COVID-19 causes the scariest Halloween yet


Photo Courtesy/ Unsplash Mathew Schwartz

Halloween is the most exciting time of the year for many. Who doesn’t enjoy dressing up as their favorite characters for the day, walking around the streets of neighborhoods getting your favorite candy with your friends or going to a Halloween-themed party? Whether you celebrate with a small gathering with your closest friends or go all out for the festivities, mostly everyone who celebrates Halloween does so joyfully. However, this year, the celebrations had to change drastically in light of the ongoing coronavirus pandemic. 

As the end of October drew closer, millions of Americans debated  whether to celebrate Halloween this year — the result was a highly modified festivity. The most notable change was seen in childrens’ favorite Halloween activity, trick-or-treating. In New York City, Mayor Bill de Blasio allowed the popular quest for sweets, although he stressed for it to be done outdoors. Some towns in New Jersey however, banned trick-or-treating, even when state officials allowed it. Furthermore, while parties and other large gatherings were not completely outlawed, they were highly discouraged. De Blasio said that gatherings in which people are not following COVID-19 guidelines of social distancing and wearing face masks will be broken up if officials become aware of them. 

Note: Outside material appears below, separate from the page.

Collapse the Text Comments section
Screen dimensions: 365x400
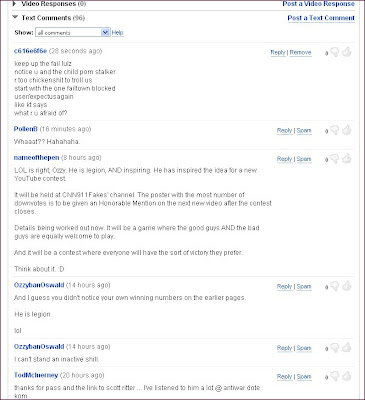pos(15,17)
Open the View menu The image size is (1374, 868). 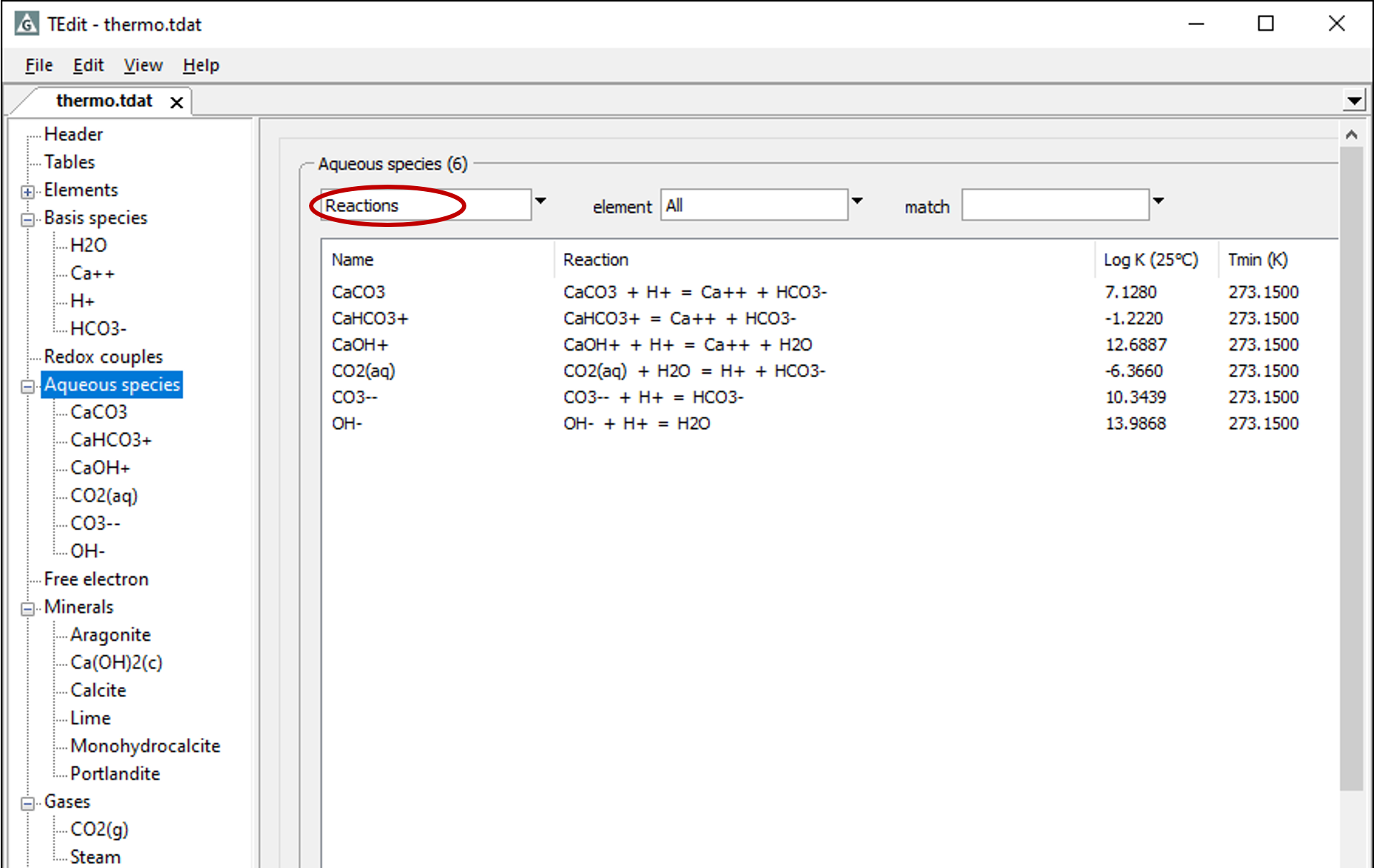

As Halloween has come and gone, we are left to analyze if people did their part and responsibly celebrated the spooky day. In Florida, where I am currently located, I saw many people clubbing through pictures and videos posted on social media. Although it is not surprising to see this behavior in such a carefree state as Florida, where COVID-19 cases are increasing by thousands per day, it is disappointing. The fact that months after the initial lockdown started in March, people are still deciding to ignore the pandemic and engage in such unsafe behavior is not only irresponsible, but also ignorant at this point. I hope that their decisions do not negatively affect the rest of the country, although we already know this to be false. 

Social media posts by friends in New York showed that some people safely gathered with a small number of friends at home and made the most out of the altered day. Movie nights and Halloween-themed Zoom parties were part of many people’s plans. In contrast, deputy sheriffs did shut down an illegal party at a warehouse in Brooklyn that had almost 400 people in attendance, USA Today reported

In more positive news, I was pleased to see a small trick-or-treating turnout this year. It is heartbreaking not to see the joy of hundreds of kid’s faces as they get their favorite candy, but it is comforting that families understand that drastic measures have to be taken in these trying times. 

Whether you stayed at home or went out with friends, it is safe to say that this Halloween was one for the books. This Oct. 31, a controversial spectrum of people and their attitudes toward the pandemic were on display. I would say it is shocking, but 2020 has continuously shown that anything can happen.